> _Exercise prompt_
Look for the word "agent". Copy every line of the listing where it occurs.

** Opening Data section block **

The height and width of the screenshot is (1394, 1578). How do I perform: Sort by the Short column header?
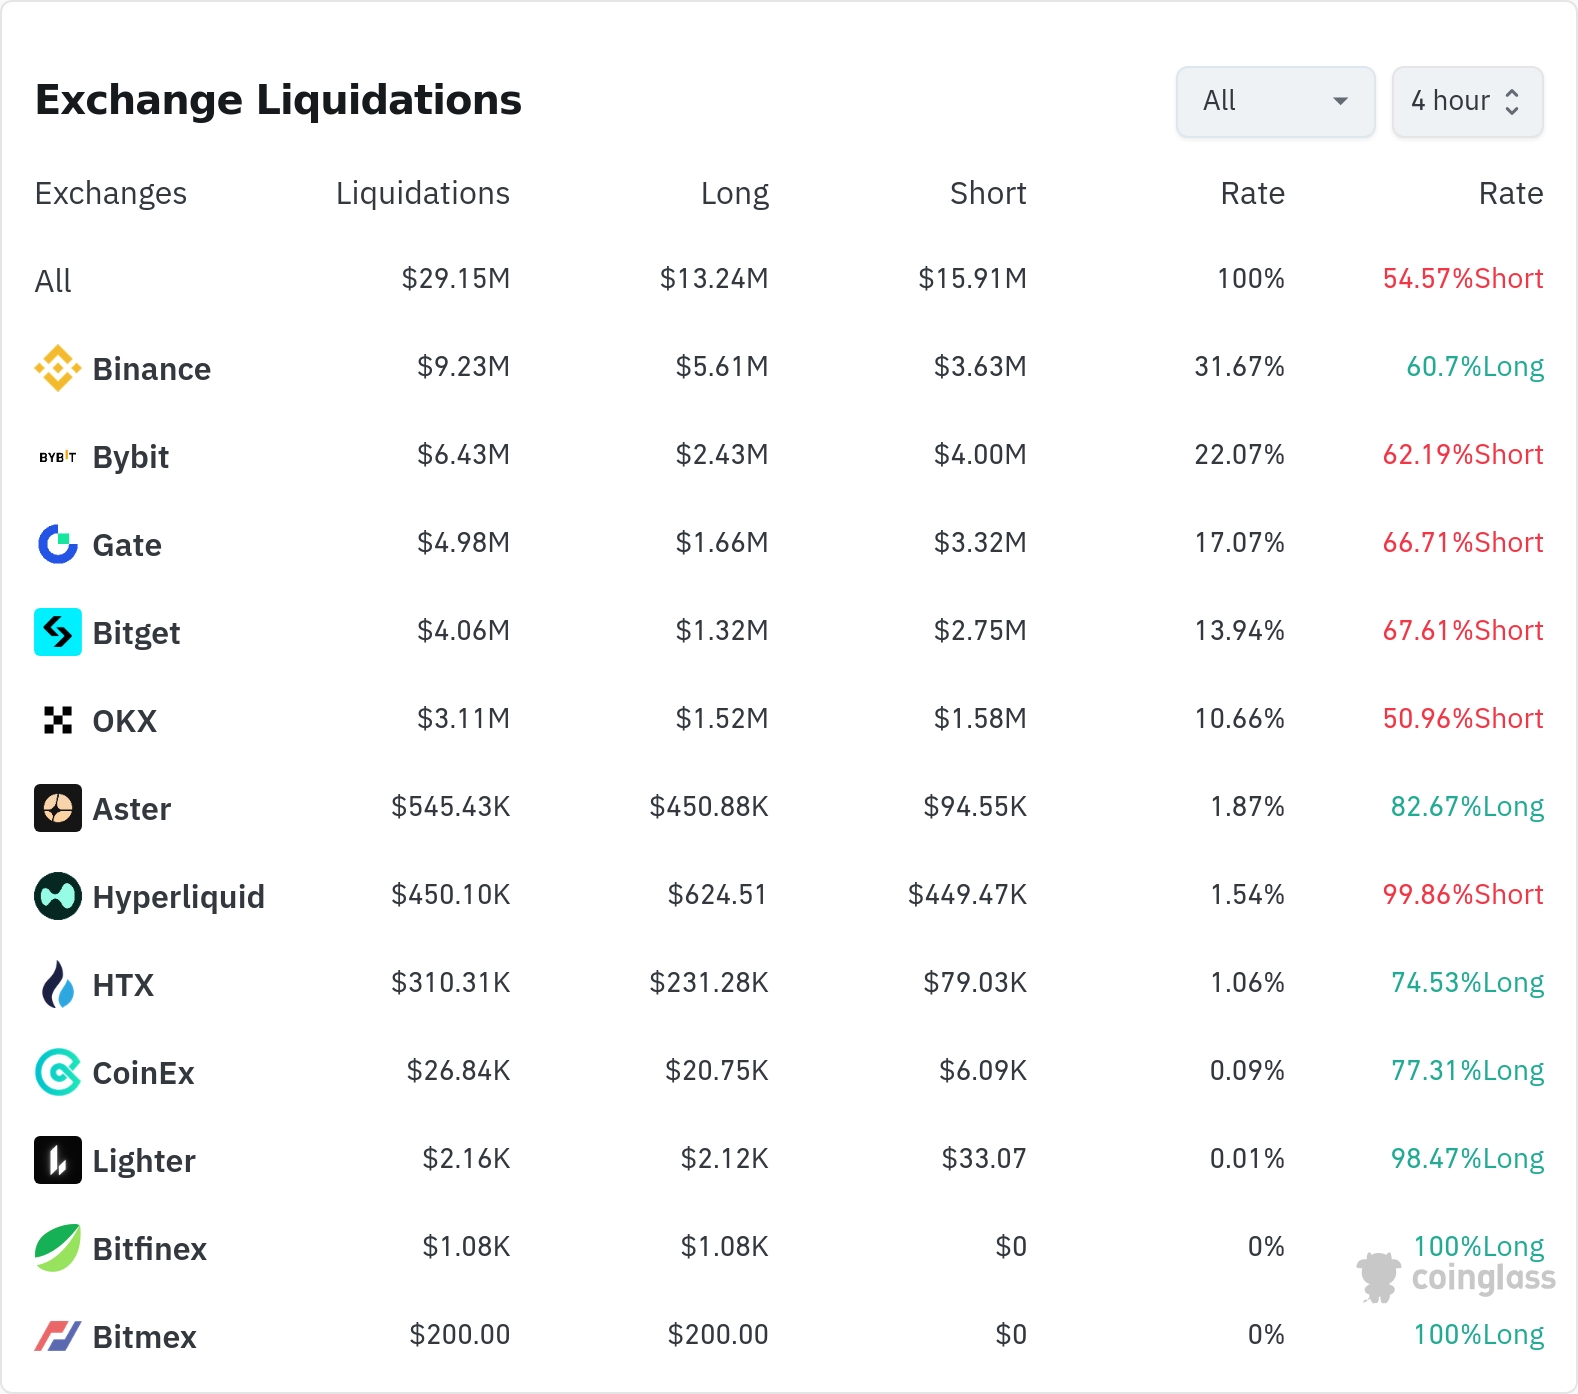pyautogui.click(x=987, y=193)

** Closing Data section block **
** Opening Data section block **

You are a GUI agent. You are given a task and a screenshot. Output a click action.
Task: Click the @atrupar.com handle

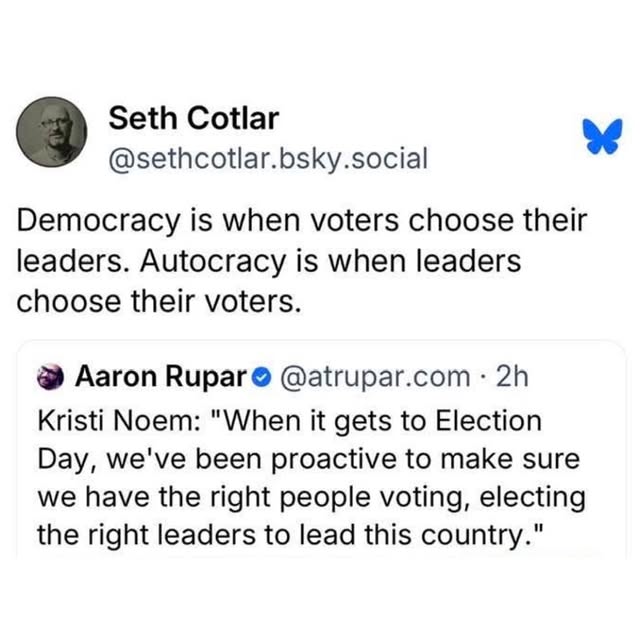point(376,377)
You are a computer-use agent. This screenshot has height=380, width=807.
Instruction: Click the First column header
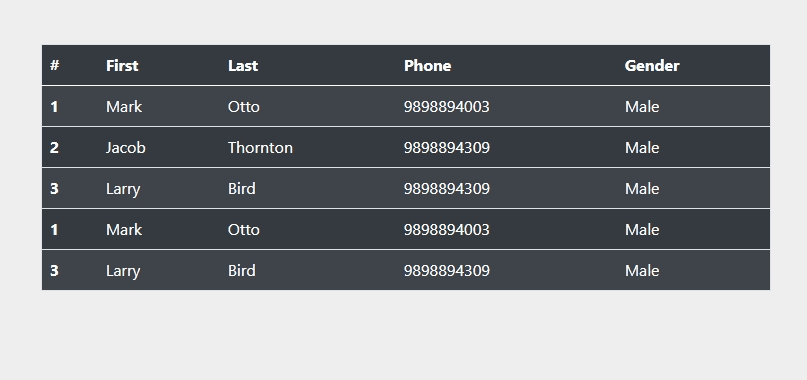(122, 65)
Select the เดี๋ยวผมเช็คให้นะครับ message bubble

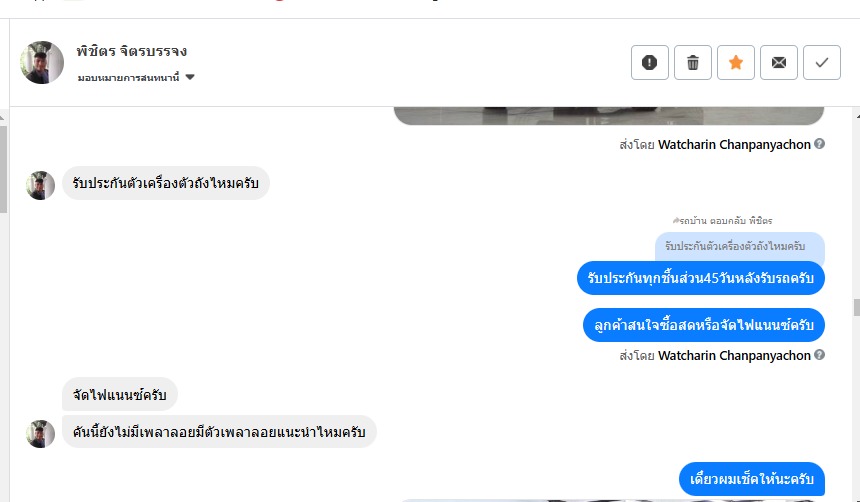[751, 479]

** Closing Data section block **
** Opening Data section block **

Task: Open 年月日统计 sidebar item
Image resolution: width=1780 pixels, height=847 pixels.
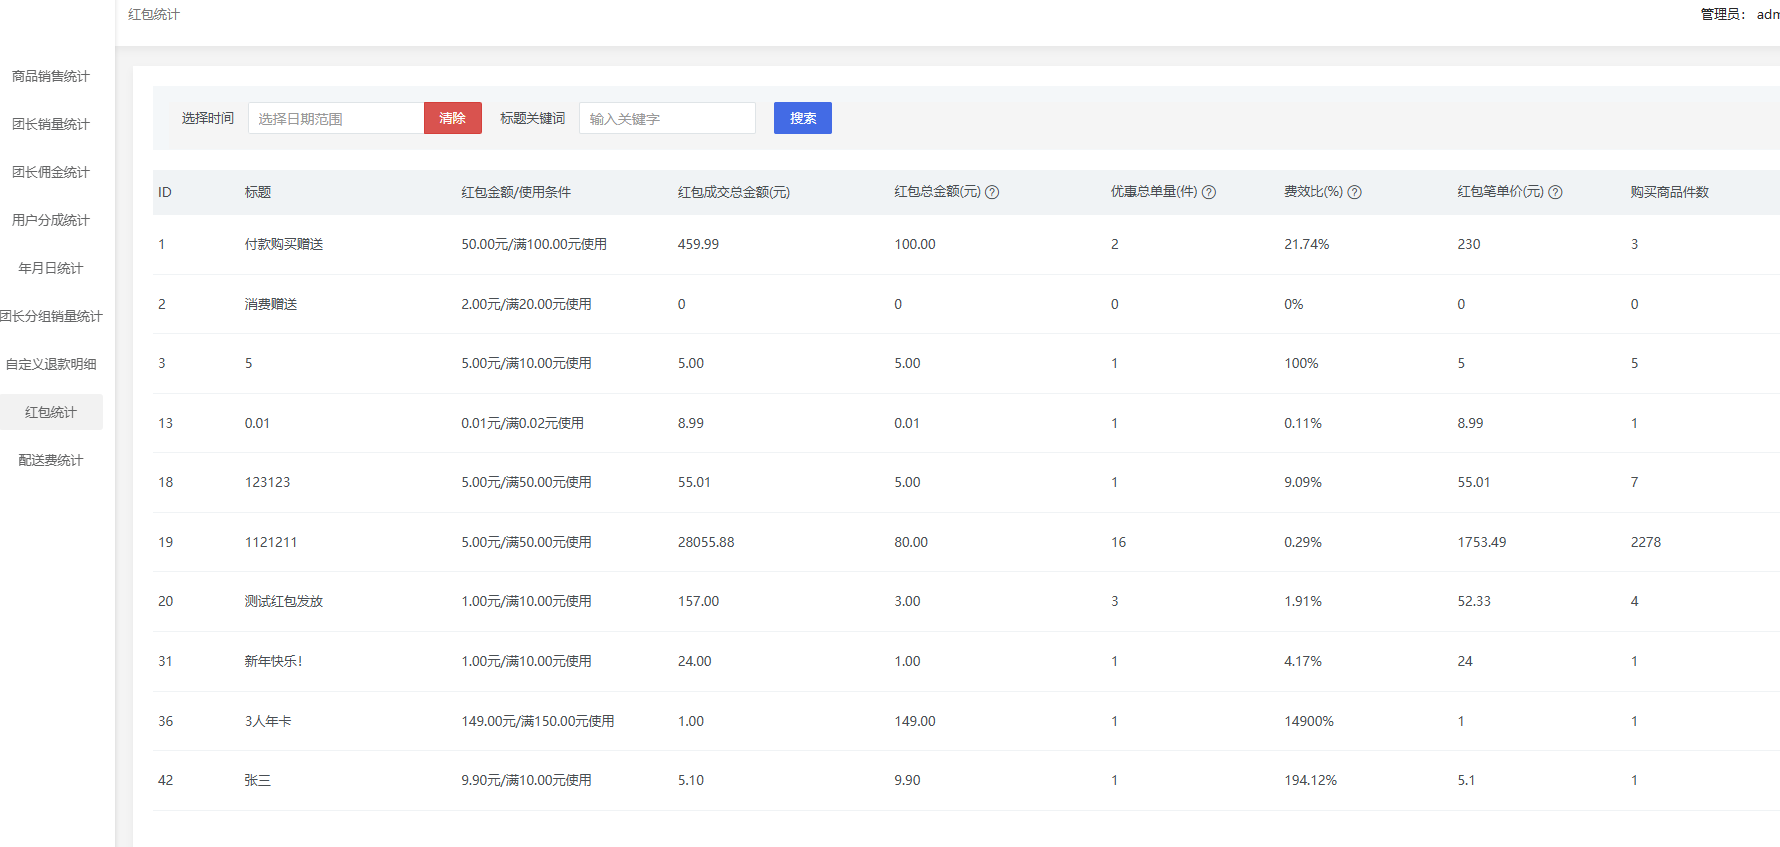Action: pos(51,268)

** Closing Data section block **

> _Task response_
You are a GUI agent. You are given a task and a screenshot. Output a click action.
You are a computer-use agent. This screenshot has height=380, width=807.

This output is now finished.